青春ゾンビ

ポップカルチャーととんかつ

私立恵比寿中『ほぼブラジル』

私立恵比寿中学のメジャー2ndシングル『Go! Go! Here We Go! ロック・リー / 大人はわかってくれない』をヘヴィーローテーション中だ。とにかく今夏最高の1曲がすべり込みセーフで登場だ!と興奮を隠し切れないのが、「初回生産限定盤A(ブラジル盤)」のカップリングに収録されている「ほぼブラジル」である。これはもうエビ中の楽曲で1番好き。前山田健一が「えびぞりダイアモンド!!」「ザ・ティッシュ 〜とまらない青春〜」「エビ中一週間」「オーマイゴースト?〜わたしが悪霊になっても〜」などの名曲郡をエビ中に残した業績には最大の敬意を払いながらも、ここ数作においては氏を遥に上回る楽クオリティの楽曲を提供しているクリエイターがいる。それが、「さつき が てんこもり」だ。

『もっと走れっ!!』に収録の「売れたいエモーション!」、『仮契約のシンデレラ』に収録の「歌え!踊れ!エビーダダ!」も素晴らしいかったが、この「ほぼブラジル」は決定打。楽曲のコード進行、メロディの抜き差し加減がとにかく、絶妙なのだ。「一体何者なのか!?」と検索してみると、ニコニコ動画界では超有名なクリエイターらしい。

これまではボーカロイドに歌わせていたわkですが、エビ中におけるさつき が てんこもりの楽曲は、生身の少女達の躍動するボーカルを使用できる喜びに満ちていて、とにかくボーカルラインが凝りに凝っている。ボイスサンプリングのフックに満ちたアレンジもナイス。また、それに応える私立恵比寿中学の表現力も、1年前からは考えれないくらいに向上していて、ちょっと泣けてきてしまうほどだ。

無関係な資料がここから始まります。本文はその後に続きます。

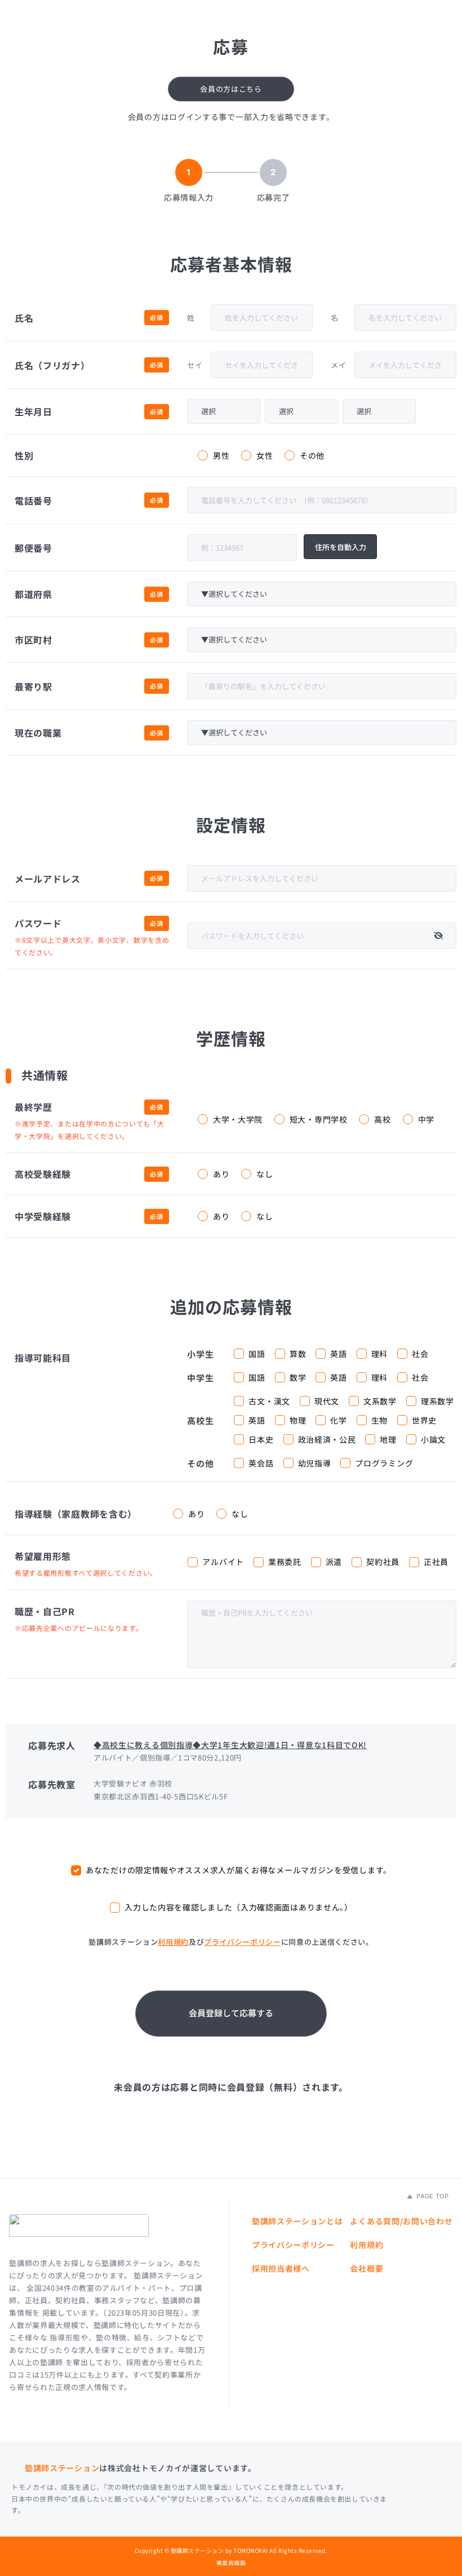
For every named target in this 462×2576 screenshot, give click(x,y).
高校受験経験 (43, 1174)
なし (264, 1174)
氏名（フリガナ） (52, 365)
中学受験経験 (43, 1216)
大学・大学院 (238, 1119)
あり (221, 1174)
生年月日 (33, 411)
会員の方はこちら (230, 88)
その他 (312, 455)
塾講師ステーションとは (297, 2221)
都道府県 (33, 594)
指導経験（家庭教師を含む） (76, 1513)
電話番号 (33, 500)
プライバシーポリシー (242, 1941)
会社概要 (366, 2268)
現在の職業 (38, 732)
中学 (426, 1119)
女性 (264, 455)
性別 (24, 455)
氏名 (24, 318)
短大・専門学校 (319, 1119)
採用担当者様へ (281, 2268)
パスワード (38, 923)
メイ (338, 365)
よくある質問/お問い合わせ (401, 2221)
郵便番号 (33, 548)
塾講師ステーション (62, 2467)
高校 (382, 1119)
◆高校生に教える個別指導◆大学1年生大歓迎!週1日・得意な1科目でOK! (230, 1744)
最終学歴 (33, 1107)
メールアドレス (48, 878)
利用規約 (173, 1941)
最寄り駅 (33, 686)
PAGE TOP (431, 2196)
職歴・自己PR (45, 1611)
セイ (194, 365)
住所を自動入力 (340, 547)
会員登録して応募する (231, 2013)
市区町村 (33, 639)
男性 (221, 455)
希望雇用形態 (43, 1556)
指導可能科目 (43, 1357)
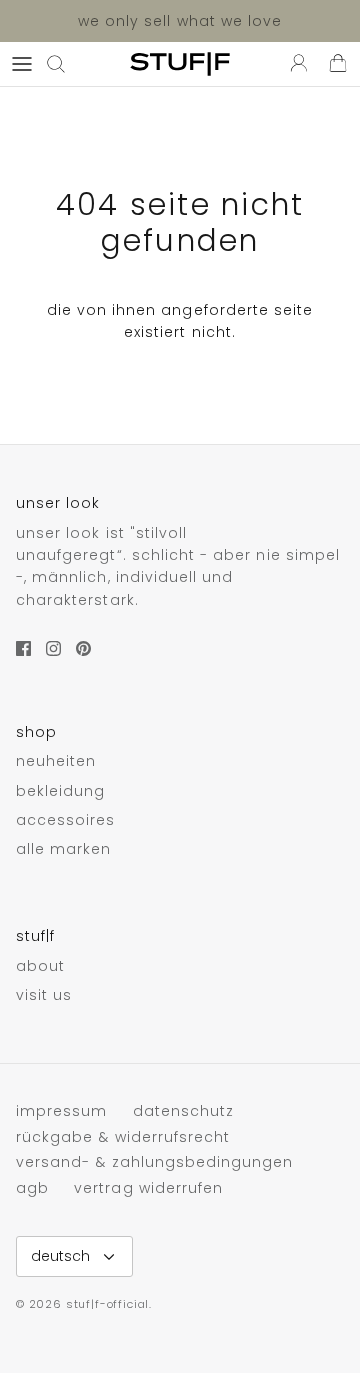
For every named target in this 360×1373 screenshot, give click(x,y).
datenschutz (184, 1111)
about (40, 966)
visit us (44, 995)
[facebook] (23, 648)
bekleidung (61, 791)
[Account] (294, 64)
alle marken (64, 849)
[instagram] (53, 648)
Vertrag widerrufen (148, 1188)
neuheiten (56, 761)
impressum (61, 1111)
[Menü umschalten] (22, 64)
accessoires (66, 820)
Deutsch (60, 1256)
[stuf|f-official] (180, 64)
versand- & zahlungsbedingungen (155, 1162)
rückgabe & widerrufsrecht (123, 1137)
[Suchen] (66, 64)
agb (32, 1188)
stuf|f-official (107, 1304)
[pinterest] (83, 648)
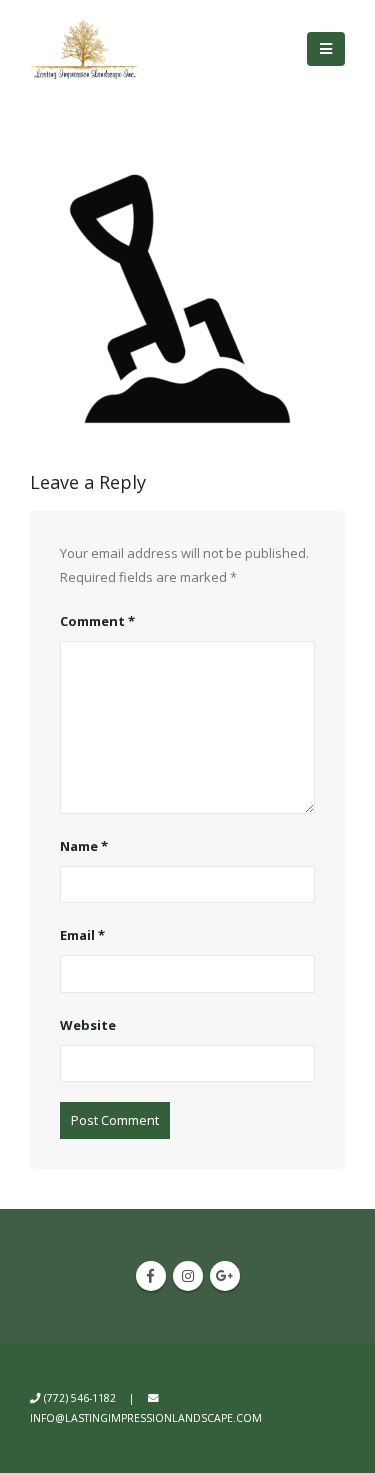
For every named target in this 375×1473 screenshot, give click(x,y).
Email (82, 935)
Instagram (188, 1276)
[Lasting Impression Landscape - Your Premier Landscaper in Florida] (85, 49)
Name (84, 846)
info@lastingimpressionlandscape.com (146, 1418)
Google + (225, 1276)
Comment (97, 621)
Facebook (151, 1276)
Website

ハモリのコーラスも実に凝っている。しっかり全員に振り分けられて、それぞれの個性を発揮させるパート配分もエビ中の魅力。

この「ほぼブラジル」はモーニング娘。の「そうだ!We're ALIVE」が念頭にあったのではないだろうか。「往年のハロープロジェクトでのギラついていたつんく♂のクリエイティビティに負けず劣らず、いや、その一歩先を行く出来栄え。ファンキーなリズムパターン、的確に入ってくるシンセ音、完璧なサビ、そして、サビ前にこれでもかと挿入される美味しいメロディ。

ただでさえ蒸し暑い毎日
ハートウォーミングはお呼びじゃない

意味なんてないけど それでも今日も走るよ

というシニカルな立ち位置表明も痛快で。そして、うだるように暑いが、あまりにも短い夏を、ノスタルジックに的確に描写していて泣ける。ほぼブラジルって多分「黒い魔神」ことボボ・ブラジルからだ。

泣けますね。いや、そこは別に泣けないか。今後もさつき が てんこもり先生と私立恵比寿中学の美しい関係を聞き続けたい、いつか表題曲も!と祈る。